■ **Consigne**
Relevez tous les noms propres du bloc de texte, noms de personnes comme titres d'œuvres, en citant chacun une seule fois.

■ **Bloc de texte**

********************

Fête foraine abominable

Selon moi, il faut pénétrer dans ces tomes des Chefs-d’Oeuvre de Junji Ito comme dans un parc grotesque. Chaque chapitre est une attraction courte et unique, de 20 à 70 pages, avec sa propre ambiance. Une fois l’attraction terminée, on assiste à un rapide débrief par l’auteur lui-même, expliquant ses inspirations et ses intentions pour cette nouvelle, puis on repart pour un tour dans une nouvelle aventure. Junji Ito est une personne particulièrement humble dans sa manière de parler de ses œuvres et de son parcours. Il n’hésite pas à révéler ses secrets de fabrication et ce qu’il considère comme des éventuels dérapages vis-à-vis de son postulat initial. Le sentiment qui en découle, c’est que souvent, il se laisse infecter par une idée sur laquelle il donne une impression d’improvisation jusqu’au plongeon dans les ténèbres de sa créativité. C’était ce postulat même qui m’avait déplu lors de ma lecture de Sensor qui semblait se perdre en chemin, selon moi. Alors que pour ces nouvelles, le format fonctionne à merveille.

********************

[Entrées du jeu de données]
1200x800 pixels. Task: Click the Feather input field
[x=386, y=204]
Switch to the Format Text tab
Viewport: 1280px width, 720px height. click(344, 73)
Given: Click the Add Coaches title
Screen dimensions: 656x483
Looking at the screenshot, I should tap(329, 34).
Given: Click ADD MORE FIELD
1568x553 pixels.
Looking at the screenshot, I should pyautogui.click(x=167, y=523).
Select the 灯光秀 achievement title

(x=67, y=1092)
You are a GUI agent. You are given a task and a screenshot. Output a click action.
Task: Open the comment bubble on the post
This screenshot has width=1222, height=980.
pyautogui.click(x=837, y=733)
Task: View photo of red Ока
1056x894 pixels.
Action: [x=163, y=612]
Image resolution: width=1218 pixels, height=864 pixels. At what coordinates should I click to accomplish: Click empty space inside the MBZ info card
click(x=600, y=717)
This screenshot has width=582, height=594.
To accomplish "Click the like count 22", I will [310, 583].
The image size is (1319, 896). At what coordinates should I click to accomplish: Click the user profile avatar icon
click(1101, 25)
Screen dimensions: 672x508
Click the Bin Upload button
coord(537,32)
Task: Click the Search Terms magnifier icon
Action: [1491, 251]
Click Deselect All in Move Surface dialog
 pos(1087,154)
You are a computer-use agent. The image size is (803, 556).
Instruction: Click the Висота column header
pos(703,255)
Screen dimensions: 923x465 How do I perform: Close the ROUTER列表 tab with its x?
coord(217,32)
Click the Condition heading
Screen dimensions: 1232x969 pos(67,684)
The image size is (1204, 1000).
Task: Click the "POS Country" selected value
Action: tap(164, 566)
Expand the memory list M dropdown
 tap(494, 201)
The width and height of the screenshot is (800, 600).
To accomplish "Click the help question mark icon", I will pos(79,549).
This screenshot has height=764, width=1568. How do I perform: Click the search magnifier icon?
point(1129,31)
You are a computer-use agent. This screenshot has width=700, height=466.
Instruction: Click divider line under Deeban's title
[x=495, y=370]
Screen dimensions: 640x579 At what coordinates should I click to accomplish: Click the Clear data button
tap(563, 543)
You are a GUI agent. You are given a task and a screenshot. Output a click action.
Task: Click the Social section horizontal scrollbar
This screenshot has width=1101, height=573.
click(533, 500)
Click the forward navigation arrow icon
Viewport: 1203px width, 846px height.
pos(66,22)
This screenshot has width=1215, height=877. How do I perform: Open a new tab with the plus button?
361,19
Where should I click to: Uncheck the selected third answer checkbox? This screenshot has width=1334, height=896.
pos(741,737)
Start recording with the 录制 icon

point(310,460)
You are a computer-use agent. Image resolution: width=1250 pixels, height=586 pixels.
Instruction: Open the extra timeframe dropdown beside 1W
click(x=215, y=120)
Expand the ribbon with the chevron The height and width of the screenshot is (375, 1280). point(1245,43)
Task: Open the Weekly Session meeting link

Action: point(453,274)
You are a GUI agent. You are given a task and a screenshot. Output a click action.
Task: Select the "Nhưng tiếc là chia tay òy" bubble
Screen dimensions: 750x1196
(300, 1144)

********************

■ **Corrigé**
- Junji Ito
- Chefs-d'Oeuvre de Junji Ito
- Sensor